*PROBLEM*. Convert part of the listing below into a Markdown table with the columns Row and Line, one row per nonblank line, beginning at the line that contains "Where should I" and stopping after the line that contains "tap(458, 320)". Leave the pictures out of the table.

*SUPPLIED RECORDS*.
^^^^^^^^
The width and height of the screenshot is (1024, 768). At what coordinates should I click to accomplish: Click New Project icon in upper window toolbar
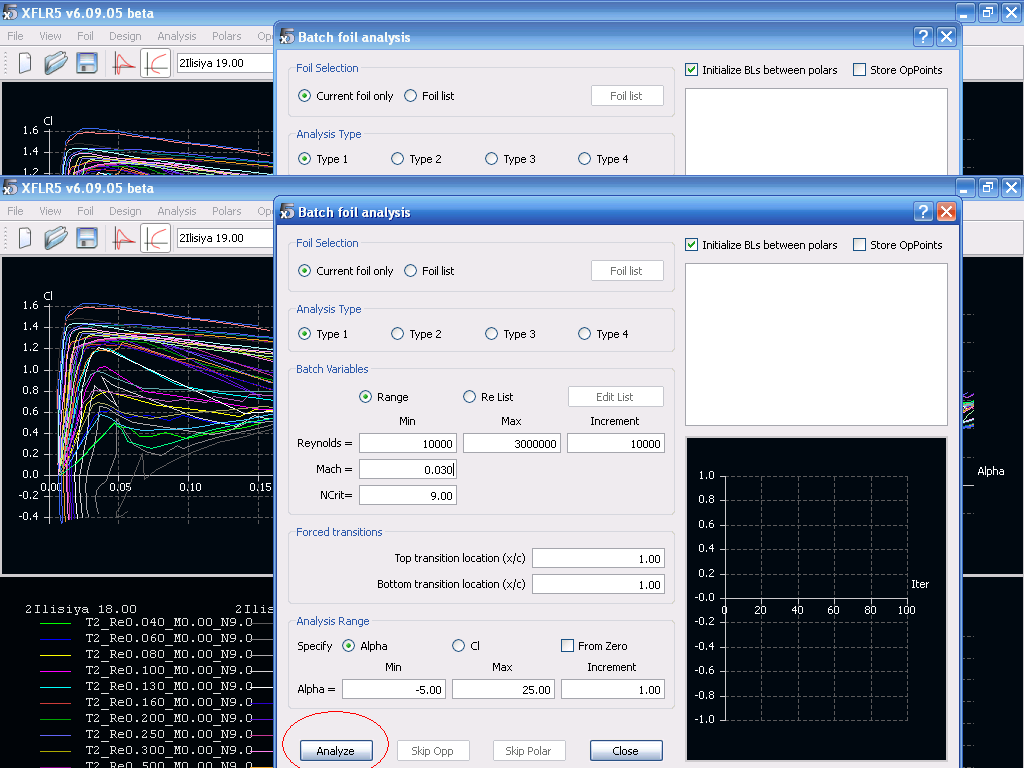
^^^^^^^^
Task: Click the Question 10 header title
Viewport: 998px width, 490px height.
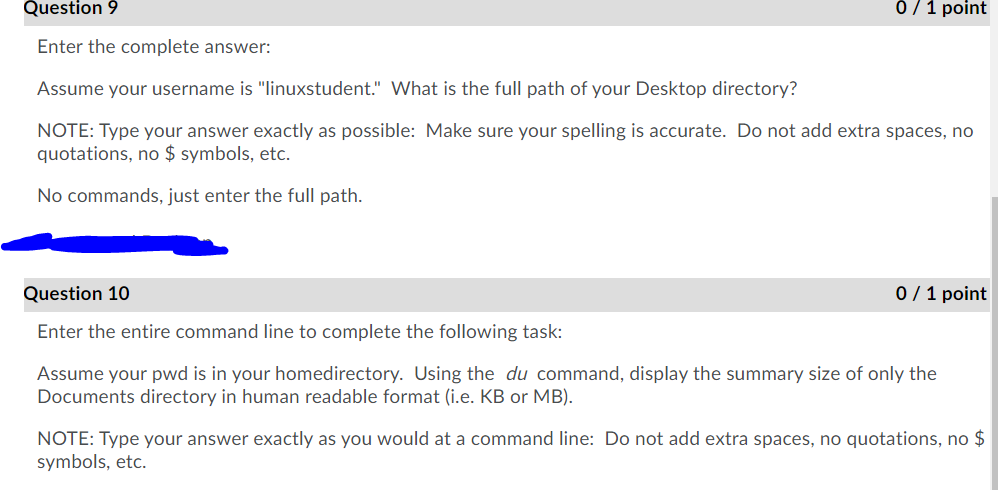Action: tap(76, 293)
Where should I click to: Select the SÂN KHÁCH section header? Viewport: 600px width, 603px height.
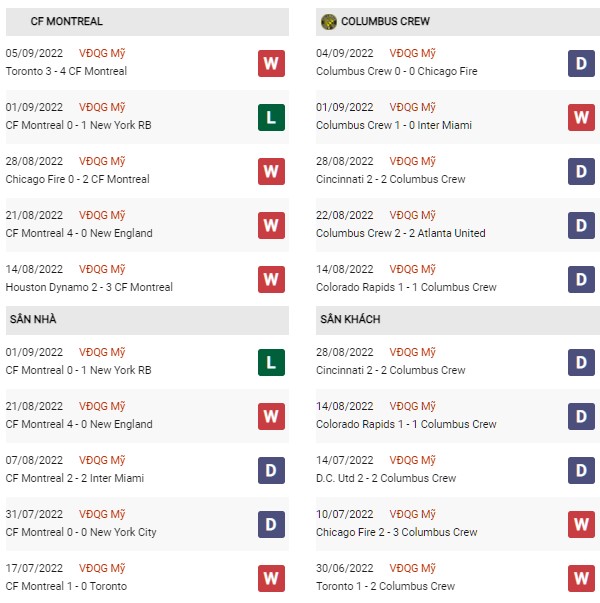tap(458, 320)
^^^^^^^^
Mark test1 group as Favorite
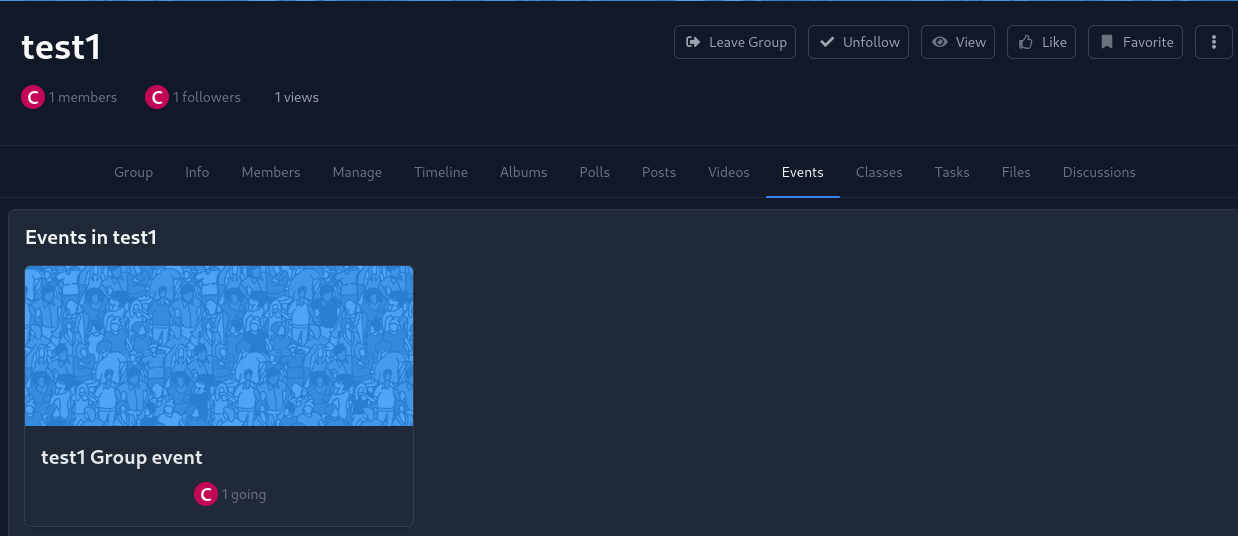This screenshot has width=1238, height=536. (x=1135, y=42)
^^^^^^^^
*EXERCISE RESPONSE*.
| Row | Line |
|---|---|
| 1 | Where should I click to: Select the SÂN KHÁCH section header? Viewport: 600px width, 603px height. |
| 2 | tap(458, 320) |